Ribarroya es una aldea pequeña, fea y desangelada, encaramada en lo alto de un cerro veteado de cárcavas rojizas. No hay nadie por la calle que nos indique el camino de Riotuerto. Así que, fiándonos de nuestro instinto, echamos a andar por el sendero más cercano al río. El sendero cruza trigales verdecidos por la lluvia, matojos y juncales hasta perderse entre los chopos de la orilla. Hace ya un rato largo que lo recorremos y no parece que vaya a llevarnos a ningún sitio. Pero, al fin, divisamos unos tejados en la umbría espesa y verde de los chopos. Aceleramos el paso y llegamos al borde del río. En la orilla contraria, vemos una barcaza y, junto a ella, a dos mujeres que están lavando caracoles en un cesto de mimbre, según dicen.

—¿Dónde está el puente? —les grito.

—¿Puente? —contestan, extrañadas—. No hay. Sólo esta barca.

—¿Cómo? ¿Pero esto no es Riotuerto?

—No, esto es Ituero.

¡Ituero! Resulta que hemos seguido un camino confundido. Y que hemos vuelto a un pueblo que ya vimos hace un rato, sólo que por la otra orilla.

Pero no importa. El sol ha salido entre las nubes y baña con sus rayos las choperas, en las que cantan ahora todos los pájaros del mundo. El río baja lento lamiendo la barcaza y el cesto de las mujeres. Todo parece detenido aquí, en esta fría tarde de domingo.

Hay que seguir. Desandamos un trecho del camino y, obedeciendo las instrucciones de las mujeres, tomamos otro que sigue más alejado del río. Al final, cuando ya empezábamos a temer de nuevo estar perdidos, divisamos una iglesia y varias casas semiocultas entre álamos y pinos. Un pescador y su mujer nos lo confirman: es Riotuerto. Por fin.

El pescador, que es de Soria, aunque nacido en Rabanera, al otro lado del río, nos cuenta algunas cosas de la pesca y de la zona.

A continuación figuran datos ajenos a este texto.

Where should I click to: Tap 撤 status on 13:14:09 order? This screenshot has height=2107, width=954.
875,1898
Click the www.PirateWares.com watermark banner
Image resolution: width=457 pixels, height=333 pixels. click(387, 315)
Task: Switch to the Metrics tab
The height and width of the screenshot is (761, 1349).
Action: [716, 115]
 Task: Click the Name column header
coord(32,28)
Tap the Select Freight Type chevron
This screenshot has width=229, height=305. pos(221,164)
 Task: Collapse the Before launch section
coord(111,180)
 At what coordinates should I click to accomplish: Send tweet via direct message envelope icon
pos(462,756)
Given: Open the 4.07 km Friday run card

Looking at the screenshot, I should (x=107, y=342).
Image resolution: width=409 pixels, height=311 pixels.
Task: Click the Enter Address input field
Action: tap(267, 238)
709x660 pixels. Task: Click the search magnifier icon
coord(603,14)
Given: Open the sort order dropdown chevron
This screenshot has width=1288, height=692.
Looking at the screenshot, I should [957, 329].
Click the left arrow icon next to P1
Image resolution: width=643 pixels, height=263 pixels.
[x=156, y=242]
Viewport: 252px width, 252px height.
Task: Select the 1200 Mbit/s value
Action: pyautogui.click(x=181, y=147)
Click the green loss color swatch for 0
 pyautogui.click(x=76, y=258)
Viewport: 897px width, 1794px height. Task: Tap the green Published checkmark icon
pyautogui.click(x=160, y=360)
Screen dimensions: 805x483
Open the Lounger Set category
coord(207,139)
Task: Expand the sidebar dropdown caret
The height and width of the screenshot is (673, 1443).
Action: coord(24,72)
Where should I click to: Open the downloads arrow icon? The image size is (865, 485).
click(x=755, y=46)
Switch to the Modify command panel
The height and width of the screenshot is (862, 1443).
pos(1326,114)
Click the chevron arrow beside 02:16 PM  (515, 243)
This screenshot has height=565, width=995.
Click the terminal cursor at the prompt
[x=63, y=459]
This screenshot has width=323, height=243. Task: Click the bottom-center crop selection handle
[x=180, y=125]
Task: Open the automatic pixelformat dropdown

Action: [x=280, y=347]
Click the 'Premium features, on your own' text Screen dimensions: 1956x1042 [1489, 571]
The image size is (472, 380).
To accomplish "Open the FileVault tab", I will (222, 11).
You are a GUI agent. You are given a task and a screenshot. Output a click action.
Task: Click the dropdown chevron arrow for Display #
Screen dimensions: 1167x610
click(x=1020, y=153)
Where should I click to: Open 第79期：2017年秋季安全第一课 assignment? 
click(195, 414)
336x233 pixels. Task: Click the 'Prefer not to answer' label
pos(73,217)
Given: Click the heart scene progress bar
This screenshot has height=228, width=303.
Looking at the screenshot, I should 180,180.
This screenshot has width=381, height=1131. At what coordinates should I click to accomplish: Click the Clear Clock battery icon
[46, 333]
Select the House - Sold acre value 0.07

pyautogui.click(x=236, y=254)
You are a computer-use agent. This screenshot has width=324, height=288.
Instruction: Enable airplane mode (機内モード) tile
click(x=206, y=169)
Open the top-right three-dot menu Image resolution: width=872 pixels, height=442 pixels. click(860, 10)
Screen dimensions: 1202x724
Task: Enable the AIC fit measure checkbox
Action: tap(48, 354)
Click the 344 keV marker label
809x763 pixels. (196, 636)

Todas aderezadas siempre con un adverbio muy suyo: mayormente. Por ejemplo:

—Mayormente, yo vengo aquí todos los domingos. A pescar y a respirar aire puro… Lo que se dan por aquí, mayormente, son truchas y barbos. Y muchos patos, muchos. Para el que le guste la caza.

El pescador está sentado bajo los pinos. Tiene la caña en la orilla, sujeta con una piedra, y un cascabel atado a ella le avisa cuando pican.

—Mayormente, ya le digo: el aire puro.

—¿Y esta granja?

—Son dos casas, la del pastor y la del guarda de la finca. Es de una familia rica. Los señoritos de Riotuerto les dicen.

Almarail está apenas a un kilómetro río abajo, en lo alto de un otero rodeado de un mar de trigos. En Almarail, aunque hace sol y la tarde está más serena, tampoco se ve un alma por las calles. Así que seguimos río abajo, a la vera de la acequia de Almazán, hacia Valdespina.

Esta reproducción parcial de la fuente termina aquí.